The research so far been on the arabidopsis and tobacco. Neither of these plants would I like to see everywhere. If the researchers accomplish their next goal of engineering food crops, maybe it would not be that bad of an outcome to accidentally blanket the planet with food. But I don’t think that is even close the worst-case scenario. Genes can hop between plants through a process called horizontal gene transfer. We may make a prolific wheat plant with a genetic construct, but it is doubtful that wheat is the most prolific plant that could possibly hold that construct. Those genes will eventually be stolen by other photosynthetic lifeforms. When the five genes were spread around the E coli genome, the odds were vanishingly small that they would all transfer at once to a welcoming plant host. But to build the construct the researchers connected all the genes together in a single short segment of DNA and modified all the proteins so that they would end up in the chloroplast. I don’t know the overall rate of horizontal gene transfer from plants, but a single segment of DNA is certainly more likely to jump species. If we start growing crops with this construct, eventually pieces of those plants will end up in the ocean, and eventually some algae will absorb the DNA and receive an competitive advantage the world has not seen in eons. This is the outcome that worries me the most.

Conclusion

It may sound like I think this research should be stopped. But that is not at all what I am trying to get at. I am simply not knowledgeable enough about the details of this engineering or ecology to make recommendations. I want to raise this issue because I don’t see anyone else raising it. The best outcome of this post is that someone points out why I am wrong about the dangers of improving photosynthesis. Maybe photorespiration is important for the health of offspring. Maybe photorespiration is important for robustness to changes in the environment. Things like these may doom a genetically engineered plant that escaped but would still leave the plant useful to us. There is a huge upside to this research if that 40% increase in biomass can be translated to food mass in crops. People who are starving will be fed. People everywhere will see the cost of their food go down.

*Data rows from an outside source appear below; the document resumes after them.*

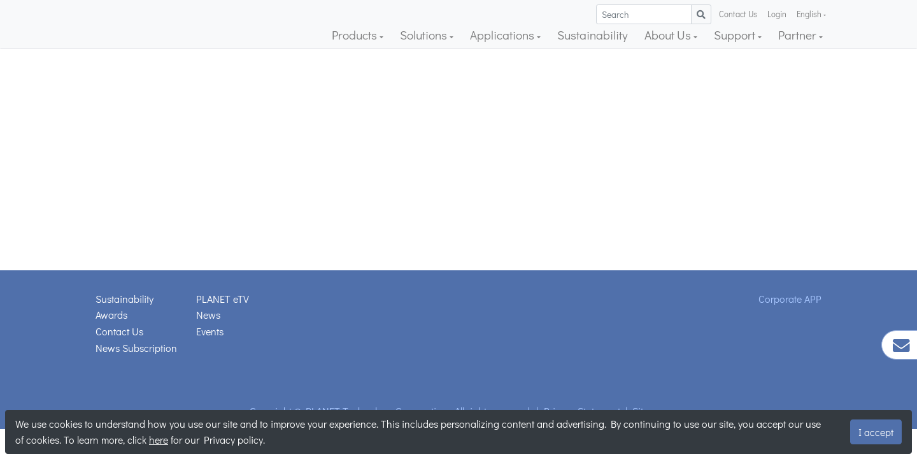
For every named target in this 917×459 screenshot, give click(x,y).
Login (776, 14)
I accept (875, 432)
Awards (111, 314)
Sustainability (592, 35)
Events (210, 331)
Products (356, 35)
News (208, 314)
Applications (503, 35)
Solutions (425, 35)
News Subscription (136, 347)
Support (736, 35)
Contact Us (738, 14)
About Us (668, 35)
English (810, 14)
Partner (798, 35)
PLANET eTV (222, 298)
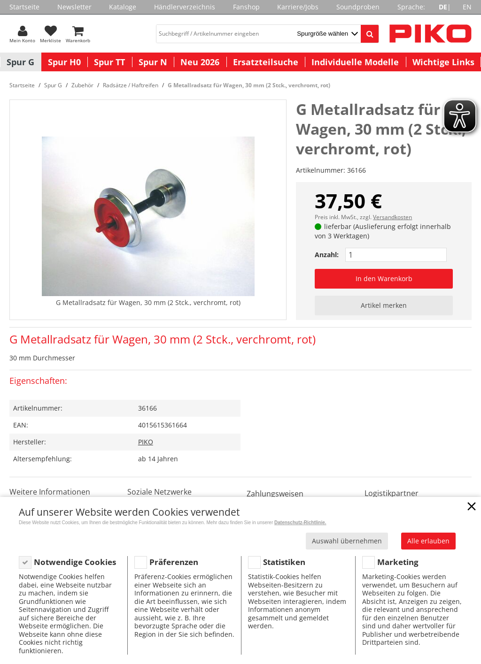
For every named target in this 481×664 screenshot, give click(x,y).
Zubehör (82, 85)
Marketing (398, 562)
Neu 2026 (199, 62)
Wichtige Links (443, 62)
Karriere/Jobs (297, 6)
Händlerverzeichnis (184, 6)
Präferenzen (173, 562)
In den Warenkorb (384, 278)
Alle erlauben (428, 540)
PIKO (145, 441)
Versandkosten (392, 217)
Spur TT (109, 62)
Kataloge (122, 6)
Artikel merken (384, 305)
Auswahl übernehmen (347, 540)
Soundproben (358, 6)
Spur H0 (64, 62)
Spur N (153, 62)
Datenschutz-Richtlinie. (300, 522)
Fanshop (246, 6)
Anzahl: (327, 254)
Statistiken (284, 562)
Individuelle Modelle (355, 62)
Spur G (20, 62)
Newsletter (74, 6)
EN (467, 6)
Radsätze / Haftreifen (130, 85)
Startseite (24, 6)
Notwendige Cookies (75, 562)
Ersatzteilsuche (265, 62)
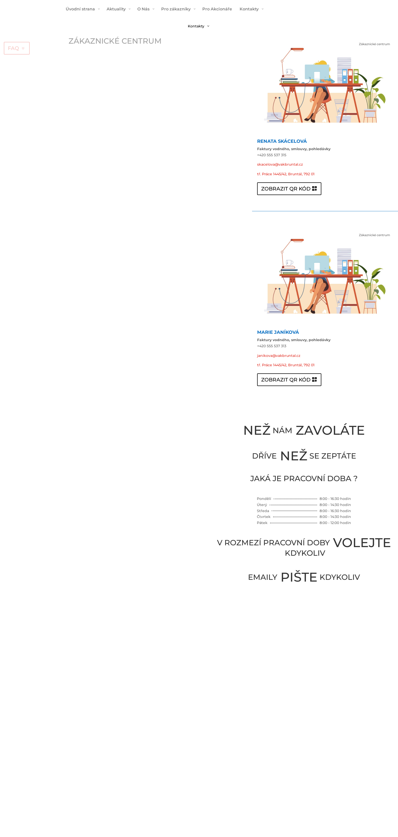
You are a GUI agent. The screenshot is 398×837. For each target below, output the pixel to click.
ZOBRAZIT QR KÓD (286, 189)
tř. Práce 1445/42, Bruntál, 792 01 (285, 174)
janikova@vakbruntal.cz (278, 355)
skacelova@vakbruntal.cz (280, 164)
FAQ (13, 48)
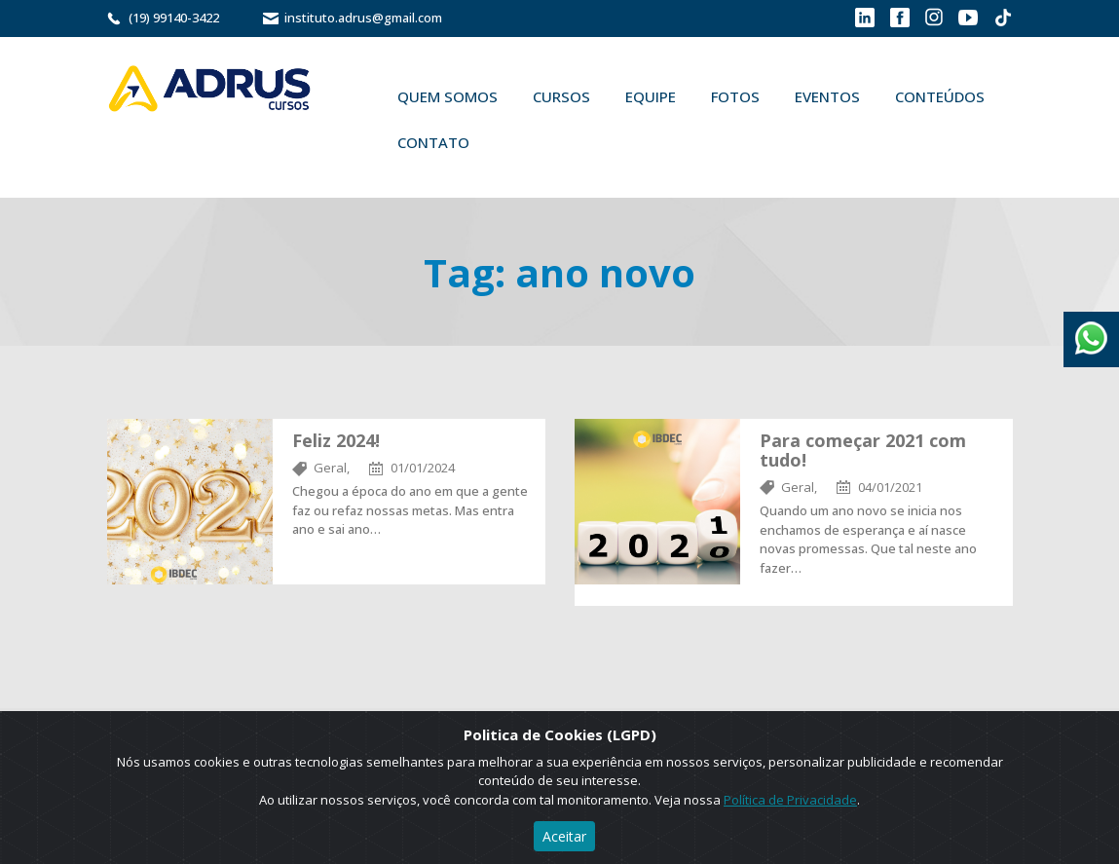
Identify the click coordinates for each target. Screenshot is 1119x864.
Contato (433, 142)
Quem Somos (447, 96)
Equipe (650, 96)
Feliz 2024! (336, 440)
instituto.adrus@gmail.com (363, 17)
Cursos (561, 96)
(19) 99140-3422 (174, 17)
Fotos (735, 96)
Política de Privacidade (790, 799)
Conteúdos (940, 96)
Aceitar (564, 836)
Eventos (827, 96)
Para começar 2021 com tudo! (863, 450)
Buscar (515, 142)
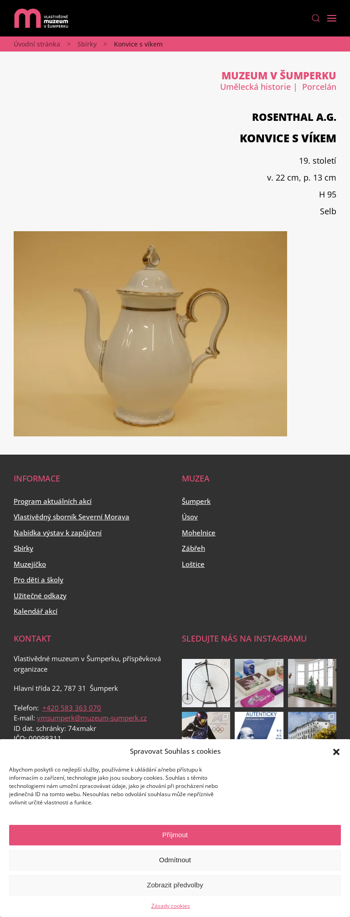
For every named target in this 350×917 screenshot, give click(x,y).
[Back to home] (41, 18)
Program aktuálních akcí (53, 501)
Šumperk (196, 501)
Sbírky (87, 44)
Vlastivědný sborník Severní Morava (71, 516)
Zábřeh (193, 548)
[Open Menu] (331, 18)
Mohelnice (199, 532)
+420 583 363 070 (71, 707)
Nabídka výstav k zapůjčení (58, 532)
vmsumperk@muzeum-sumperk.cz (92, 717)
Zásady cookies (170, 906)
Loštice (193, 564)
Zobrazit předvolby (175, 885)
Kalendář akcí (35, 611)
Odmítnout (175, 860)
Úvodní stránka (37, 44)
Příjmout (175, 835)
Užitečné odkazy (40, 595)
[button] (336, 751)
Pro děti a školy (38, 579)
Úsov (190, 516)
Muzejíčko (30, 564)
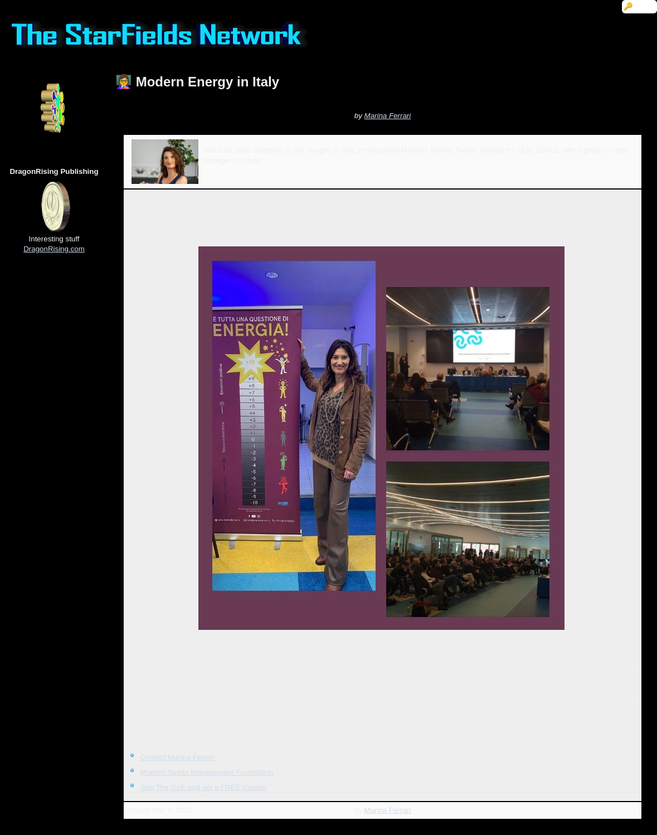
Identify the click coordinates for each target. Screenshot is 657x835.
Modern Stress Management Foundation (207, 772)
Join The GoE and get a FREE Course (203, 787)
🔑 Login (639, 6)
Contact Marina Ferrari (177, 757)
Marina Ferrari (387, 115)
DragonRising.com (54, 249)
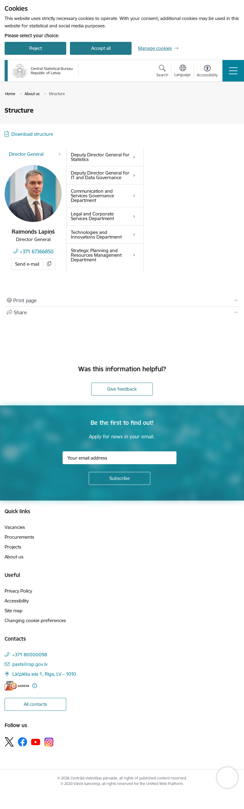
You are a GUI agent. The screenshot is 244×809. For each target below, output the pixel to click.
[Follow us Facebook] (22, 742)
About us (14, 557)
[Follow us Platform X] (9, 742)
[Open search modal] (162, 71)
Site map (13, 611)
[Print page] (122, 300)
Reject (35, 48)
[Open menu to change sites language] (182, 71)
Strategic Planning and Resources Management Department (96, 255)
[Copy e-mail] (49, 264)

I think that the chance of a worst-case scenario (a single organism overrunning a huge chunk of the biosphere) is low but not zero. One mitigation would be to split the genes into different DNA segments before putting them into plants will be grown out in the field. Splitting the genes up will eliminate the risk of horizontal gene transfer. A plant already bred for food is far less likely to spread uncontrollably than an algae that picked up the construct.

I want to see this research continue. The potential benefit to humanity is too great to simply stop. But I would love to see experts address or mitigate the dangers before unleashing this on the world’s fields.